In the blog post about taking a cold shower, how long did Dr. Stephanie recommend staying under the cold water?

> [Quoted passage]
--- START ---
Start with a gasp

I’m a shower-before-bed person. I’ve never been able to understand how a person can get between the sheets all dusty and sticky from the day, and actually sleep. Even if I haven’t done much to raise a sweat and I feel cleanish and I’m tired so I don’t bother, as I lie there I can feel the gross stickiness of skin ooze and air crud. Ugh! Gotta get up, shower it off, rub dry, and then I can sleep.

Well, sometimes. Insomnia is a thing. But that’s a topic for another post.

Returning to the topic of this post, there’s this blogger that I sort of follow, by which I mean that I receive her posts in one of my many extra email accounts – the one dedicated to efforts at self-improvement. I believe in having lots of separate accounts because I wear different mindsets when I’m trying to be a better person, or farming and gardening, or dealing with our finances, or writing, or blogging. If all my emails go into a single account the result is a mess worse than the top of my desk, and I can’t find anything and nothing gets done.

On the other hand, I don’t check all those accounts every day, and as for the self-improvement one … well, I read the email topics as they come up as notifications on my phone, but usually that’s about it. Self-improvement is something I aspire to wanting to do, but most of the time it’s hard enough just to be as good as I already am.

Anyway, this blogger – she calls herself “Dr. Stephanie” and she writes mainly about keto and fasting, and she offers various courses, none of which I’ve actually done – wrote a post about how effective humans kick-start their day. It happened to land in my inbox on a day when I was lying in bed, hating myself for lacking the energy to get the hell up and do something with whatever was left of my pathetic life … and I read it.

Most of her suggestions I’ve forgotten. They were things like “feel gratitude” and “journal”, which are lovely feel-good ideas, but in the moment didn’t feel sufficiently like the kick in the butt I was craving. The cold shower, however … Now that sounded like a punishment worthy of the name! That I deserved.

cold-showerSo I dragged my bloated, sweaty (this was back when nights were hot) almost-corpse from between the sheets and into the shower. And I turned the faucet on to cold. And wailed.

It was so horrible!

Oh. My. Word. It was so horrible.

But then a strange thing happened. First, my eyes – clenched shut against the bright light of the bathroom – popped open. Then my skin stopped cringing from the rush of icy water, and I found myself intentionally exposing places like my armpits and the back of my neck and the crack of my butt – not exactly enjoying the rush of cold, but welcoming it anyway.

She recommended five minutes. I didn’t time myself but I doubt I lasted that long. I simply rinsed all over, rotating and bending to let the water get at all my less accessible spots. I didn’t use soap or a cloth, just cold water. Then I stepped out, found a fresh towel, and scrubbed myself dry.

I felt … Amazing. Invigorated. Energized.

Fun fact: this insanity is actually good for you. This morning when I went poking through Google in search of funny free images of cold showers, I found any number of articles touting cold showers as a solution to obesity, depression, low sex drive, bad skin, low energy – in short, pretty much all the ills that might beset your fleshly self.

Plus it was kinda magical, actually, how it made me feel.

img_20190614_133157394_hdr
Irrelevant photo of a happy memory. That’s another kind of magic. And being able to enjoy a happy memory … That’s the magic I really want to flow through me.
--- END ---
> [Data block]
--- START ---
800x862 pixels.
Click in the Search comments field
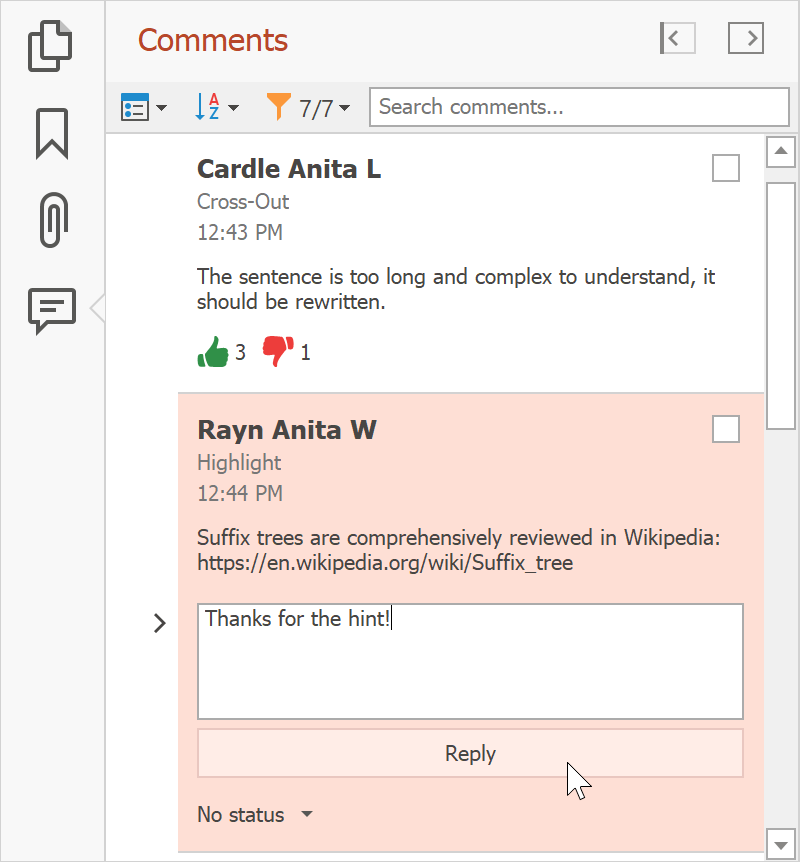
--- END ---
> [The completed task] Five minutes.